Nachhaltig wirtschaften und sozial verantwortlich handeln: Genossenschaften sind seit dem 19. Jahrhundert erfolgreiche, relevante ökonomische Akteure – und ein echter Gewinn für alle.

Allein in Deutschland sind mehr als 20 Millionen Menschen Genossenschaftsmitglied. Dennoch steht die öffentliche Wahrnehmung hinter der Bedeutung zurück. Das Fundament der Rechtsform „eingetragene Genossenschaft” (eG) ist die Mitgliedschaft: gemeinsam, gleichberechtigt handeln als nachhaltiges Prinzip. Ziele zusammen erfolgreicher erreichen als alleine: Der Grundgedanke genossenschaftlicher Kooperation findet Anwendung, wenn das wirtschaftliche Ziel die Leistungskraft des Einzelnen übersteigt, zugleich aber die Selbständigkeit bewahrt werden soll.

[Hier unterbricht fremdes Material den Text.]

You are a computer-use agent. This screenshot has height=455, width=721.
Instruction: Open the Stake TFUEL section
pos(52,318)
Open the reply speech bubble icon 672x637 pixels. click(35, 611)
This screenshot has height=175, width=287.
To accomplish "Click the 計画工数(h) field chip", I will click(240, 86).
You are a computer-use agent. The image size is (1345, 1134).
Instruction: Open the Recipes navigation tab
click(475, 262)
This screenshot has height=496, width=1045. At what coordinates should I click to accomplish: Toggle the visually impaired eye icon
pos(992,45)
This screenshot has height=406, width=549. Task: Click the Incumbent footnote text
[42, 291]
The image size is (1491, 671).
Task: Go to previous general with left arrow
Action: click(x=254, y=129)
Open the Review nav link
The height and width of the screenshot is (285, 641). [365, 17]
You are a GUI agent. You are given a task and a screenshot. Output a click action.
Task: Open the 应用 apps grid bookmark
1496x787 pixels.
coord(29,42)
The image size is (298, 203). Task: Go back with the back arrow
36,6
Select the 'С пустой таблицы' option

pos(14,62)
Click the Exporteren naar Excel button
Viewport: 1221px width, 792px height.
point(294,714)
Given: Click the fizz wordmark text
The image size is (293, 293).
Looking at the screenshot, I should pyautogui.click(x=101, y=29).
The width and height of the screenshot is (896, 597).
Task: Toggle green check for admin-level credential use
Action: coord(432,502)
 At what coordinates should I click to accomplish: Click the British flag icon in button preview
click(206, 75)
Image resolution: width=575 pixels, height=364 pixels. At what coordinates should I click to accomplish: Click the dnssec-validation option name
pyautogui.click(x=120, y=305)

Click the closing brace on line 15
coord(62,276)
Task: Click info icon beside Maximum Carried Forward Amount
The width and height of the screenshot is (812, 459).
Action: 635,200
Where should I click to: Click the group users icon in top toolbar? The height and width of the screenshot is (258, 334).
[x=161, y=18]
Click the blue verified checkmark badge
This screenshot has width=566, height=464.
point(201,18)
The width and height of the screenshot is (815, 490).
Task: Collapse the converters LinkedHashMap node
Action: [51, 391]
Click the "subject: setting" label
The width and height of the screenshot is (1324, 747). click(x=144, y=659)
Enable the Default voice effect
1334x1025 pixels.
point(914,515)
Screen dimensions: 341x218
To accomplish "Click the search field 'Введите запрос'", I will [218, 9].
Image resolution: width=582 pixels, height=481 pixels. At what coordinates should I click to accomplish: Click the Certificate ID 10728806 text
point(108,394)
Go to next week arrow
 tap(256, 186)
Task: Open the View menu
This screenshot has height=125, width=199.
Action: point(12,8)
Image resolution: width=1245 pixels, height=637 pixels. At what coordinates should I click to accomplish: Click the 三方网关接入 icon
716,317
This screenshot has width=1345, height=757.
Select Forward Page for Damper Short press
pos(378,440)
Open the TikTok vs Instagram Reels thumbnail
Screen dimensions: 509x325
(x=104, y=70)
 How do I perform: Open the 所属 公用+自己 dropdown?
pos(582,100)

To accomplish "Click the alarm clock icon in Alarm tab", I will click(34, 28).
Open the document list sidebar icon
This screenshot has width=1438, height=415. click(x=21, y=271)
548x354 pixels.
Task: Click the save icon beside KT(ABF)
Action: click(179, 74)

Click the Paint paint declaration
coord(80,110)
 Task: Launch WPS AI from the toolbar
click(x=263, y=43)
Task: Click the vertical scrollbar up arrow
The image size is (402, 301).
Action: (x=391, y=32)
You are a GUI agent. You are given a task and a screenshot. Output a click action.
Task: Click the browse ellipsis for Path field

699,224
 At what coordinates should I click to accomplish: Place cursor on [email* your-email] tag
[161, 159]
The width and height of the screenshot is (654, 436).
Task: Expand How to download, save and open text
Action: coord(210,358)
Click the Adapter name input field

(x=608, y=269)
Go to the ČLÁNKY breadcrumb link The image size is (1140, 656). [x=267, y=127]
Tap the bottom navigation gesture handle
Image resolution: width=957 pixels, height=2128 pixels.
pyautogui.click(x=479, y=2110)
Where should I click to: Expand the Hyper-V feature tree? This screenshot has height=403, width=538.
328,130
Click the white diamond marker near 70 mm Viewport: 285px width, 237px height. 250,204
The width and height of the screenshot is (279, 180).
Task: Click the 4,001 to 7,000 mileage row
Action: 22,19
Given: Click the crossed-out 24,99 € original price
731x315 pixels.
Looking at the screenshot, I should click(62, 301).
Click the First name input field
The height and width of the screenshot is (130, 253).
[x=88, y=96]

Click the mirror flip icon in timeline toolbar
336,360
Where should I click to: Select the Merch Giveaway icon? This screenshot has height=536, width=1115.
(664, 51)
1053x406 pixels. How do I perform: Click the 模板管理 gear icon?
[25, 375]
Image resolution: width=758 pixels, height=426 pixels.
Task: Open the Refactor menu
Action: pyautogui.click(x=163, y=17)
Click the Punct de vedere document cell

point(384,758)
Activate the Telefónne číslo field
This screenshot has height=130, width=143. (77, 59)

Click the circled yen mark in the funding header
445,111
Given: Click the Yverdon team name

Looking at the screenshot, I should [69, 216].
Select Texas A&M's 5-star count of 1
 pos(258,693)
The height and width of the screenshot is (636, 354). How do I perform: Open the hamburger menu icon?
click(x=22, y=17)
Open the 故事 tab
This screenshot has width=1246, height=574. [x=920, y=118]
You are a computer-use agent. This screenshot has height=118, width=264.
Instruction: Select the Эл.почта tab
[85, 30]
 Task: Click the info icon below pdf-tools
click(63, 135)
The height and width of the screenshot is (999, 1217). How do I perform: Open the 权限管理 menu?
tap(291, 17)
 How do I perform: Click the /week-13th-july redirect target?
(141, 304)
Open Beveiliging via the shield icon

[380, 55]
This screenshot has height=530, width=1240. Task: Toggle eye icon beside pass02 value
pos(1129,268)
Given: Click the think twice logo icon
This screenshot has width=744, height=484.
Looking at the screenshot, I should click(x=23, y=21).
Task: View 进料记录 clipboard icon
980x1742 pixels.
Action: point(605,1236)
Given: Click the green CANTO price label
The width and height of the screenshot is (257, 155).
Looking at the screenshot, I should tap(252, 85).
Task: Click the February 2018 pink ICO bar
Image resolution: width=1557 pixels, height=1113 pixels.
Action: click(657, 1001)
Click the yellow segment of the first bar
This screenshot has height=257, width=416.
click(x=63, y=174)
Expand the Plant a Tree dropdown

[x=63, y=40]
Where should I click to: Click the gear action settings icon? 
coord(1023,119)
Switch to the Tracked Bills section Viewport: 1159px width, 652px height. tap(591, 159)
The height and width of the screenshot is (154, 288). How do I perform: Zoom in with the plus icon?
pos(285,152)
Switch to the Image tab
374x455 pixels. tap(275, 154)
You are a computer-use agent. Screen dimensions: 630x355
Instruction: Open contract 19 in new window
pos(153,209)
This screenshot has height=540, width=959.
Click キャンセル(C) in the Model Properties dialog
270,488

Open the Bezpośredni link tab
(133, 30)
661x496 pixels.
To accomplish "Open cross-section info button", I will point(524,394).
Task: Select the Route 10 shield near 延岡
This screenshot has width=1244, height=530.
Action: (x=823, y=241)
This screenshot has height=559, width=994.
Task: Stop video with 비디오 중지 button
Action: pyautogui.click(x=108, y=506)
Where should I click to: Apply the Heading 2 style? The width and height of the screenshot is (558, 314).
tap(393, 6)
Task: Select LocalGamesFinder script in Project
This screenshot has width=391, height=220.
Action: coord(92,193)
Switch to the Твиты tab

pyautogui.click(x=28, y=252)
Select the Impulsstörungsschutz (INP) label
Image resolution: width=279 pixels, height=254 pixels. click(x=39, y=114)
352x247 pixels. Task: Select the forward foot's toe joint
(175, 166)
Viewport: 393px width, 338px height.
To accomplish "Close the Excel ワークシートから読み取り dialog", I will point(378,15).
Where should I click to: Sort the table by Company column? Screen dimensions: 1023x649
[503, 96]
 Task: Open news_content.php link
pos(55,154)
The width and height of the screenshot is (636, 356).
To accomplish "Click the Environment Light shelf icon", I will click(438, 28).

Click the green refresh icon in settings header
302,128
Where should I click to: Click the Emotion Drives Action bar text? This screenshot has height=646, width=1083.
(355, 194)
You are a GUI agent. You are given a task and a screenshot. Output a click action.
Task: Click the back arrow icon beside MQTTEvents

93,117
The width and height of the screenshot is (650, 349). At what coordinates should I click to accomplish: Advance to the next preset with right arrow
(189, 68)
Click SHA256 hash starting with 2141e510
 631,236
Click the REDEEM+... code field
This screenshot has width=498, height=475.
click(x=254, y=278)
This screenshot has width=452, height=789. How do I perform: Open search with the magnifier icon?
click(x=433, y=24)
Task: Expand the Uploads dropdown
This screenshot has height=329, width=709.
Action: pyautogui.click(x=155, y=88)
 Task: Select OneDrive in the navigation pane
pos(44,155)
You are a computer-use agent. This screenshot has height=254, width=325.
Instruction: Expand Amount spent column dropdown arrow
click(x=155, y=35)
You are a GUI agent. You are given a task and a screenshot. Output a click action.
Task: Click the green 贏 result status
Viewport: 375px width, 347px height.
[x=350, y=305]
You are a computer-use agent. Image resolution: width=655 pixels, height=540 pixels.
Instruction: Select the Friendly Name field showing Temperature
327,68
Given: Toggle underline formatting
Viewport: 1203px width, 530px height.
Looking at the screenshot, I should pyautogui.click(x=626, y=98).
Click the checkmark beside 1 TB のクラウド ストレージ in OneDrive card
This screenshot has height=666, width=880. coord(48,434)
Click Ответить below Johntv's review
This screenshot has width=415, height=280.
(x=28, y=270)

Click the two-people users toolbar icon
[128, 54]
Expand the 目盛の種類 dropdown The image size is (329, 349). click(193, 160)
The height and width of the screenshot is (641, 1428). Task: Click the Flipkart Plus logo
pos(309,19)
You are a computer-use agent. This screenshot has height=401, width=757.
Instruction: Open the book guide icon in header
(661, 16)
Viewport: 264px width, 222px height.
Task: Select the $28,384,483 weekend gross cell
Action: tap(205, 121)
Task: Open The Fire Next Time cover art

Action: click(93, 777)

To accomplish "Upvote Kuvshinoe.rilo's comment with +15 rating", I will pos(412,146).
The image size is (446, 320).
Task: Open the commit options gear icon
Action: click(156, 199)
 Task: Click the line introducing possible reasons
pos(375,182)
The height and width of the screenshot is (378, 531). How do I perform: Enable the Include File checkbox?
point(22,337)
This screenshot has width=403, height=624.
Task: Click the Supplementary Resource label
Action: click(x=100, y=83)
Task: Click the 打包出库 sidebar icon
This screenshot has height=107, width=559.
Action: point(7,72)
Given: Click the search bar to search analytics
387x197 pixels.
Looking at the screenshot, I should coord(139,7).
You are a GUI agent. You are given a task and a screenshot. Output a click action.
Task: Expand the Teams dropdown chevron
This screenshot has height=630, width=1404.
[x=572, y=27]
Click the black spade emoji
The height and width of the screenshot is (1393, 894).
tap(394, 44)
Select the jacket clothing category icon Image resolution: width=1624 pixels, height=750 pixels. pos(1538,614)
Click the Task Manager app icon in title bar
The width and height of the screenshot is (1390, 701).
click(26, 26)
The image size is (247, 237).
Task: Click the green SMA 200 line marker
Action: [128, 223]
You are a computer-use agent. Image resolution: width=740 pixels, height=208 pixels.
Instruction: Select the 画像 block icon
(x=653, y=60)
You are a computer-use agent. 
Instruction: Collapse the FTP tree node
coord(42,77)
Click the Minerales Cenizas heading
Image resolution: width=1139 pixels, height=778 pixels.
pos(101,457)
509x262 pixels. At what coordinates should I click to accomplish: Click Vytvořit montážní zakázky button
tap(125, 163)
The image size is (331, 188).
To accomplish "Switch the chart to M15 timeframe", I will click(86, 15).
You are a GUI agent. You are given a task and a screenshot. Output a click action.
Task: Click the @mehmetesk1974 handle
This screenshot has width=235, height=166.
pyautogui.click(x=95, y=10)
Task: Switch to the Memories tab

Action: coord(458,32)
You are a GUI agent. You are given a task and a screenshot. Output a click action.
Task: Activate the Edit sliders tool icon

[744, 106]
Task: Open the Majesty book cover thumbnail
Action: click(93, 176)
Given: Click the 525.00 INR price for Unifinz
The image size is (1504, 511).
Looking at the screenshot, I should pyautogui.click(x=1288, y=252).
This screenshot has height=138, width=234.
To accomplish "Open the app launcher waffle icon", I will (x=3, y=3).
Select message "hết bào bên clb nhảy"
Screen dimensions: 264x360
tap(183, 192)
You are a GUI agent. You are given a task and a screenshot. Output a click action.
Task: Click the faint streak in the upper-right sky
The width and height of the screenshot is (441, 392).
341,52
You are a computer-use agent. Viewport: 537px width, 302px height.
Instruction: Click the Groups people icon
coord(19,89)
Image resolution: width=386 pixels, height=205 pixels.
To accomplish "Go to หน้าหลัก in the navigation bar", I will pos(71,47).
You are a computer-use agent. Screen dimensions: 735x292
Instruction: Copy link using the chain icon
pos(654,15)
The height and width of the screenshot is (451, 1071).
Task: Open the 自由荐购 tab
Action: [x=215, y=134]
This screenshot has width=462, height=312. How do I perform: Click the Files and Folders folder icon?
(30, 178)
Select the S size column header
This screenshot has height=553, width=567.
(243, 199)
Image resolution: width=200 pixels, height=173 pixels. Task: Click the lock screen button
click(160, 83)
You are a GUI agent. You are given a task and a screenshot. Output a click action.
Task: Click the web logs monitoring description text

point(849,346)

Genossenschaftsmitglieder sind zugleich Eigentümer wie Kunden. Dieses Identitätsprinzip bedeutet nicht, dass Genossenschaften keine Gewinne erwirtschaften: Sie sind fester Bestandteil der freien Marktwirtschaft. Ein gemeinschaftlich geführtes Unternehmen bündelt die wirtschaftliche Tätigkeit der Genossenschaftsmitglieder. Im Fokus steht marktwirtschaftliches Denken und Handeln zum Wohle der Mitglieder. Denn auch Genossenschaften messen Unternehmertum am Erfolg. Auch aus diesem Grund sind sie seit vielen Jahren die mit Abstand insolvenzsicherste Rechtsform in Deutschland.

 

Die GES eG ist ein solches Erfolgsmodell – seit mehr als 60 Jahren.